苫小牧市白鳥アリーナ
苫小牧市白鳥アリーナ(とまこまいしはくちょうアリーナ)は、北海道苫小牧市若草町に位置する、スケートを主とする多目的屋内競技場である。1996年(平成8年)8月1日に開設された[1]。 例年、7月1日から翌年3月31日をスケートシーズンとしており、メンテナンス期間をはさんで4月15日から6月15日までは体育館として使用される。 概説建物のアーチ状の大屋根は、市の鳥であるハクチョウの羽ばたきと、スケートの動きをモチーフとしてデザインされた[2]。60メートル×30メートルの国際規格アイススケートリンクをメインに、約4000人収容の観客席[3]、屋内トレーニング室や会議室などの附帯施設を有する。 アリーナ建物外の敷地には多くのオブジェが設置された。苫小牧市一帯の地方新聞、苫小牧民報を発行する苫小牧民報社は、コルテン材という鉄鋼の一種で制作されたモニュメント、「ニケ」を市へ寄贈した。この作品は、札幌市に在住の彫刻家、國松明日香により制作されたもので、高さ4.5メートル・重量3.5トンに及ぶ。これはギリシャ神話の女神ニケをモチーフに作られたものであり、アリーナの完成前から制作を依頼していた。こげ茶色のモニュメントには「プレパラン塗装」という塗装の手法が用いられているという。
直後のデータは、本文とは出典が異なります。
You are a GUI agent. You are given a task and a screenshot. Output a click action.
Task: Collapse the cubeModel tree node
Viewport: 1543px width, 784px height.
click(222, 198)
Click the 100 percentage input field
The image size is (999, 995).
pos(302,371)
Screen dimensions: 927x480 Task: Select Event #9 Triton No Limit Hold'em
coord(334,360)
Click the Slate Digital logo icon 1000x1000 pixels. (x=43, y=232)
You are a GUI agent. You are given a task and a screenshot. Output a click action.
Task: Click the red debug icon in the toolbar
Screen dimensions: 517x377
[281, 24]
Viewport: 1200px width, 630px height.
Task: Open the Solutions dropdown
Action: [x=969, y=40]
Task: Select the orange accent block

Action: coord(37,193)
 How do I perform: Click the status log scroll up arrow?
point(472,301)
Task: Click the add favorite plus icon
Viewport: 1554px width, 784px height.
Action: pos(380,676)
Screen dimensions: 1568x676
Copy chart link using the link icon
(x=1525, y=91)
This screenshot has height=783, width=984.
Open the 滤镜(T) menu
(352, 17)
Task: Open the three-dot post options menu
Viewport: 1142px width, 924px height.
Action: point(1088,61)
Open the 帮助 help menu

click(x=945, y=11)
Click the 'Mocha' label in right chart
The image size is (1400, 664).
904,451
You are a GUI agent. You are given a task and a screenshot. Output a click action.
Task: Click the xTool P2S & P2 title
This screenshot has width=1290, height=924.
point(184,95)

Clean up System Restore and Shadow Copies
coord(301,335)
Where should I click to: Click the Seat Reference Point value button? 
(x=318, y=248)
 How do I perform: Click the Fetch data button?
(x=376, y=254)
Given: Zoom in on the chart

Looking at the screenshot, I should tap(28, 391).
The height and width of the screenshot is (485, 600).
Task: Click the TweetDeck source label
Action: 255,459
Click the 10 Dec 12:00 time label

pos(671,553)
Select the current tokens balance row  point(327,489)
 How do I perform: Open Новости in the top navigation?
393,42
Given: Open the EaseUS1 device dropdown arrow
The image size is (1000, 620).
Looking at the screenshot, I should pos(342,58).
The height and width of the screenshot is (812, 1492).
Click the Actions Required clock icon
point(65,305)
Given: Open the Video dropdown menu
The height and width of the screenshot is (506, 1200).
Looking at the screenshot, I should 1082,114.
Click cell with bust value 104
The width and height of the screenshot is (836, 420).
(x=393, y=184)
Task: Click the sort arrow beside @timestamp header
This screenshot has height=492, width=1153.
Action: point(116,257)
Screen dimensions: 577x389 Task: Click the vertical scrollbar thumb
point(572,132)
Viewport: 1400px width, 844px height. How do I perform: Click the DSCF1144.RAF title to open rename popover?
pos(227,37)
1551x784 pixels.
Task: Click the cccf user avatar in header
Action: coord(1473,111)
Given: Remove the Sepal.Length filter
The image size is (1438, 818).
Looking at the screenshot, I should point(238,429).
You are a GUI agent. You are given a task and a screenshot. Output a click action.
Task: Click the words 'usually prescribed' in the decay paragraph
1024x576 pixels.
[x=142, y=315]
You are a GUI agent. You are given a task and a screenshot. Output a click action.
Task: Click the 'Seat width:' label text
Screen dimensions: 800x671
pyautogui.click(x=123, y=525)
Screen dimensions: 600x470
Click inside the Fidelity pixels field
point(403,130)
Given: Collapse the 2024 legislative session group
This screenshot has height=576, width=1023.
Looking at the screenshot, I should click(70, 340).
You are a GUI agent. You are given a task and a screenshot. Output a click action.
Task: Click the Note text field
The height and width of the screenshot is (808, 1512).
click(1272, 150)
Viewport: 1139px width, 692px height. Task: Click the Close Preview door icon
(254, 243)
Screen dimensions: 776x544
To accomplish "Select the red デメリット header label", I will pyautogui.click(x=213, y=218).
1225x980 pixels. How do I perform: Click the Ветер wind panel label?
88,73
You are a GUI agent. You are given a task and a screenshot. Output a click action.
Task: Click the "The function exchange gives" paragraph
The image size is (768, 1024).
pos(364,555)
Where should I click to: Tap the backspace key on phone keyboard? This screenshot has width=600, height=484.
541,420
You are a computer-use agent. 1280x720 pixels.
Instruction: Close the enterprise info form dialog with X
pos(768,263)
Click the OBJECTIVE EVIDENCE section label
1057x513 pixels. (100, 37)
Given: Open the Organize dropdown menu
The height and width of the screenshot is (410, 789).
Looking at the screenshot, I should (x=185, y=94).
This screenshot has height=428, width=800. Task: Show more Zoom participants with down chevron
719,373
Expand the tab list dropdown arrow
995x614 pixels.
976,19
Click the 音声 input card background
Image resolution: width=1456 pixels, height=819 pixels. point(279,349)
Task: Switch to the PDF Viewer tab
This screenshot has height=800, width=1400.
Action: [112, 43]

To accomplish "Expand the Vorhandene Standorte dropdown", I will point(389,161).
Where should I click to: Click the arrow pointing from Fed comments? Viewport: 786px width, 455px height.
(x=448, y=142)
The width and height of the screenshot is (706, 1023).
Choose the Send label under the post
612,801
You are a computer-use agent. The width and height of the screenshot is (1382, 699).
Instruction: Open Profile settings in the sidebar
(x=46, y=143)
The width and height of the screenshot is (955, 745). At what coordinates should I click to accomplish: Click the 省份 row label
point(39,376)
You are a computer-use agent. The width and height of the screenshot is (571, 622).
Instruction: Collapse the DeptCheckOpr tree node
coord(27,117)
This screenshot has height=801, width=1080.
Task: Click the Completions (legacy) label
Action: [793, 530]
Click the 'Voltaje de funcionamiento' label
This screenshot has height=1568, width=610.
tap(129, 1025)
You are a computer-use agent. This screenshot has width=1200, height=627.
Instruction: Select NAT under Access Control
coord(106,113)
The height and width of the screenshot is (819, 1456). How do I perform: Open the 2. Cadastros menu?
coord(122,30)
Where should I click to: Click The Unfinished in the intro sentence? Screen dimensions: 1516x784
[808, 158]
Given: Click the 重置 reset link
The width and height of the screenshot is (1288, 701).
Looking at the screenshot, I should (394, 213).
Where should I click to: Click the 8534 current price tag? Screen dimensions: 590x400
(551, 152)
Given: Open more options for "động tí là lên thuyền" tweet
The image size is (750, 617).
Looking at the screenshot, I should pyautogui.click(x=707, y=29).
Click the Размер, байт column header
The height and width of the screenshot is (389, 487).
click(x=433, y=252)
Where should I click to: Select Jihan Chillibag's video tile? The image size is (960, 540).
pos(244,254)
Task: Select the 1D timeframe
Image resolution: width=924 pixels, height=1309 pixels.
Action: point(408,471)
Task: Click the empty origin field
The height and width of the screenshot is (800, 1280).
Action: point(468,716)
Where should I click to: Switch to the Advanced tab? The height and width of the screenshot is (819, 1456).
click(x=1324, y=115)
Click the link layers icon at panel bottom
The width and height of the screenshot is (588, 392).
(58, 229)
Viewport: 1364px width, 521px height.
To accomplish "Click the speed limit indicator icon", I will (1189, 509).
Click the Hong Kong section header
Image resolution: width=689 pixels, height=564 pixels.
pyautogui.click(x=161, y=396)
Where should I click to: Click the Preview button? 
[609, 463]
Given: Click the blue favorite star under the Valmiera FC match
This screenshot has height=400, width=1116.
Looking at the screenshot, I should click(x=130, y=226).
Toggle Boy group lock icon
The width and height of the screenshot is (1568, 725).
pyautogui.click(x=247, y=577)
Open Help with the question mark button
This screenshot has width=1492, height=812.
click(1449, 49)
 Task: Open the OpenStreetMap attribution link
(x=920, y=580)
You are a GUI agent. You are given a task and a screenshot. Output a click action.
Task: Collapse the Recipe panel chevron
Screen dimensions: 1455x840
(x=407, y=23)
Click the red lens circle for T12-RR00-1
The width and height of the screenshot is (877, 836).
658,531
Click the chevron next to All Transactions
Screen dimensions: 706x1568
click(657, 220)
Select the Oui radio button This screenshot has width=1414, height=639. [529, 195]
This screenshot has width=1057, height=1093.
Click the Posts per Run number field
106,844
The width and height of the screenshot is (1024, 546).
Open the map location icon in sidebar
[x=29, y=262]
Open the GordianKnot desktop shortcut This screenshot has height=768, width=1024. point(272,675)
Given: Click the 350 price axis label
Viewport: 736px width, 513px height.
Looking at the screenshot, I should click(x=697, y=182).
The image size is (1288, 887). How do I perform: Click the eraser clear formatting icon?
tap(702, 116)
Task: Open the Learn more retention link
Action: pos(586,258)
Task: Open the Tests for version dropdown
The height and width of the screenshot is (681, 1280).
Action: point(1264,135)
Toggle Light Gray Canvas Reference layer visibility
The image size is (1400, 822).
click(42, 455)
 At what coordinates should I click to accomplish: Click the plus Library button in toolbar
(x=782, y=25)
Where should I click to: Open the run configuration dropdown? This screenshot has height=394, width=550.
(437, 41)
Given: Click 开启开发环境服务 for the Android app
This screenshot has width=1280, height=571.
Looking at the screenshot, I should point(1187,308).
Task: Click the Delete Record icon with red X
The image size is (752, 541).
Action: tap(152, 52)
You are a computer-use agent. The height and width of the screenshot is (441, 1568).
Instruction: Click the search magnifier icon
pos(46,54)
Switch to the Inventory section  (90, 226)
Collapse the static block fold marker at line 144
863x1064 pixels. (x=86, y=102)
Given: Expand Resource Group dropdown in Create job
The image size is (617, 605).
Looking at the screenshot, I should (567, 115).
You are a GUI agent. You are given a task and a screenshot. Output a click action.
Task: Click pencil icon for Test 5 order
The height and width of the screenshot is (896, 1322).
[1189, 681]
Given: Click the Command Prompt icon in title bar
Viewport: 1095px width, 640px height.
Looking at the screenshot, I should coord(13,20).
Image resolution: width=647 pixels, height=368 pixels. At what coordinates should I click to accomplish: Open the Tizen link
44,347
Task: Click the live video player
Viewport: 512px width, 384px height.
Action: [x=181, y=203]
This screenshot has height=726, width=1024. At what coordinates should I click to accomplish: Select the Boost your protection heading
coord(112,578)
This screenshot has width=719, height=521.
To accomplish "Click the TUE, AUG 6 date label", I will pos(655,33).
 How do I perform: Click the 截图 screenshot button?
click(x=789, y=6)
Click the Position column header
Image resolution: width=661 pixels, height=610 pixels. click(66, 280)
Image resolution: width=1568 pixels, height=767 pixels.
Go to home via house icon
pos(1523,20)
ほかには栃木県出身の彫刻家、飯田善國作のモニュメント「水の火炎」や、環境造形作家の西田明未による作品「石が飛ぶ」など、屋内外に数々の美術作品がある。 苫小牧市は、所有施設等について指定管理者制度を導入しているが、白鳥アリーナについては施設の利用状況などから指定管理者を非公募とし、公益財団法人苫小牧市体育協会を指名している[4]。 レッドイーグルス北海道の本拠地としてアジアリーグアイスホッケーの試合が行われるのをはじめとし[1]、全国高等学校選抜アイスホッケー大会など多数の大会が開催されている。 施設概要(テンプレート外)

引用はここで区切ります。